__What to do__
Your job is to copy every record exactly.

☆ ☆ ☆ ☆ ☆

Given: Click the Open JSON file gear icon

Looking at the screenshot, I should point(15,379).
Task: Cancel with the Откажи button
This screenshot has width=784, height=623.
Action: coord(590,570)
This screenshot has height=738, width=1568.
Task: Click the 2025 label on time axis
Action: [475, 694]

☆ ☆ ☆ ☆ ☆

__Answer to this problem__
Given: Click the Open JSON file gear icon

Looking at the screenshot, I should point(15,379).
Task: Cancel with the Откажи button
This screenshot has width=784, height=623.
Action: coord(590,570)
This screenshot has height=738, width=1568.
Task: Click the 2025 label on time axis
Action: [475, 694]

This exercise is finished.